Even John Calvin himself admitted that pretty much every thinking person would have these thoughts regarding their election. He said something to the effect that one just had to be sure that those thoughts didn’t take hold. I have also read quotes by varous Calvinists that say that they have been troubled by these thoughts.
So I guess if they haven’t occured to you or troubled you, William, you are one of the very few exceptions that Calvin spoke of!!
I answered that the probability of a Christian (not an Arminian!!!) rejecting Christ on their deathbed was zero. That’s not avoiding your point; that’s answering it.
If you’d like to question that, feel free to say that the probability is “very small”, or something like that; then my previous argument holds, since very small isn’t zero.
I’ve already specifically denied twice that I was talking about a tiny amount of time. I specifically said in my proof — which, by the way, is a standard proof by induction with a limiting case, not a Zeno-style proof by repeated division — that the time unit was “the amount of time it takes to reject God”. I’ve said that in every post dealing with this issue, and you’ve assumed in each one that I MUST be talking about a mathematical instant. Very odd.
But if your proof that Calvinism is invalid also invalidates Arminianism, you’re required to either retract your belief in Arminianism, or retract your proof.
-Wm
In post 446 Tanksely quotes me as stating, “under Calvinism, one could die with a false assurance that one is one of the elect”, and then he goes on to state that he “den[ies] utterly that Christians have ever done this.” It is, of course, not possible to have proof of his denial, and my point is that it is possible given the Calvinist system. Of course, it is also not possible to have any proof that it does occur (at least not in this life)- – for obvious reasons (and who knows, maybe in every case of evanescent grace God removes that grace before the person dies, not that it would make any difference).
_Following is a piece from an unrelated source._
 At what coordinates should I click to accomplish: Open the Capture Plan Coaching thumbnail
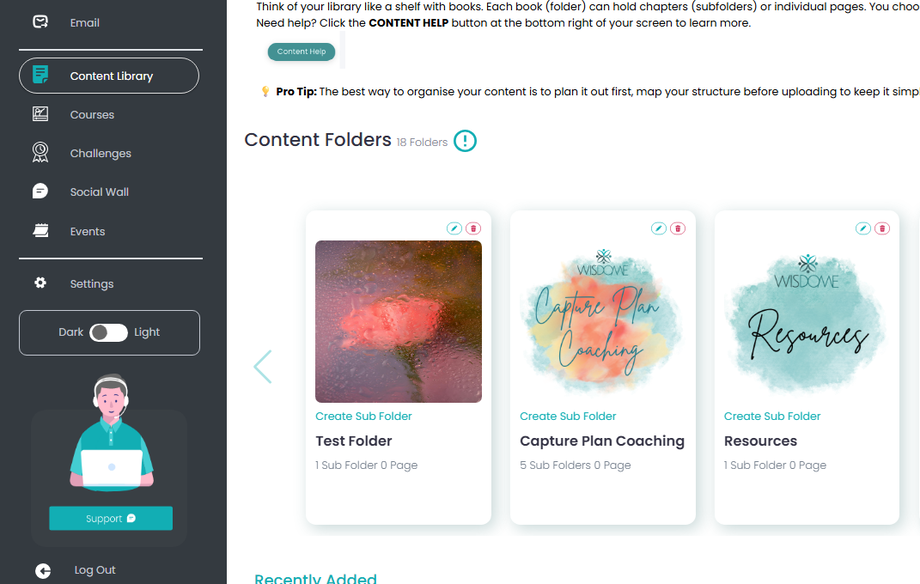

Nevertheless the mere fact that such a result is possible, and possible to imagine, under the Calvinist system is a reason to doubt the accuracy and veracity of the Calvinist system.
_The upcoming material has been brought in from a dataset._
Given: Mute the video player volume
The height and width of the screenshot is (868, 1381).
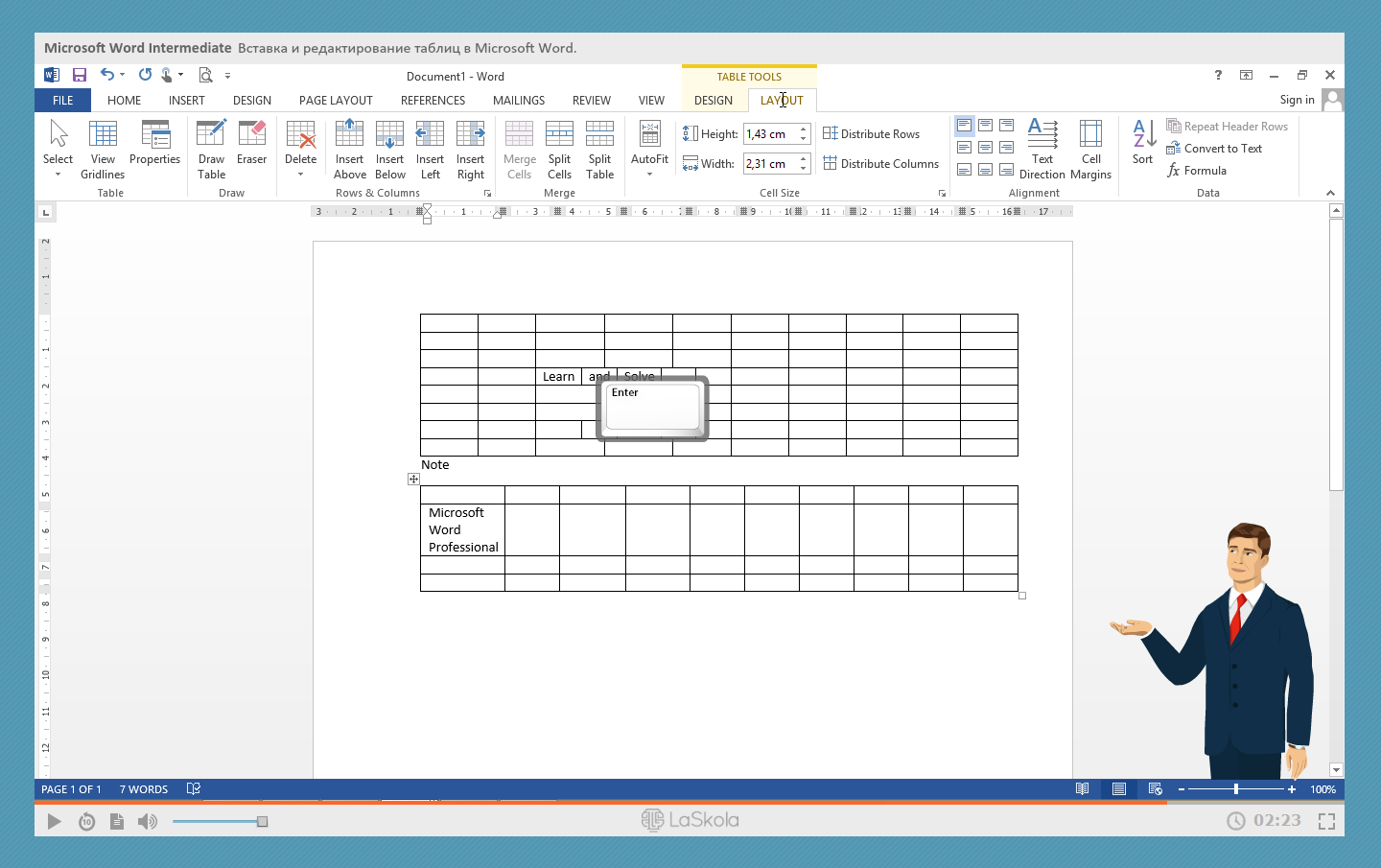Looking at the screenshot, I should click(x=148, y=821).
I. Howard Marshall has a good pithy saying, “Howard Marshall makes an excellent observation, “Whoever said, ‘The Calvinist knows he cannot fall from salvation but does not know whether he has got it” (as quoted by D.A Carson, “Reflection on Christian Assurance,” Westminster Theological Journal, 54:1,24).
I quote now the experience of a famous Calvinist, an experience that flows directly from his erroneous Calvinist system of theology: “R.C. Sproul writes in one of his Tabletalks, “A while back I had one of those moments of acute self-awareness…and suddenly the question hit me, “R.C., what if you are not one of the redeemed? What if your destiny is not heaven after all, but hell?” Let me tell you that I was flooded in my body with a chill that went from my head to the bottom of my spine. I was terrified… I began to take stock of my life, and I looked at my performance…” I do realize, of course, that Sproul was able to restore his assurance, but it is also my contention that his assurance was illegimate and unpersuasive given his Calvinist beliefs.
regards
#John
Guys, probably about time to stay this conversation. I can’t keep up with what is going on here.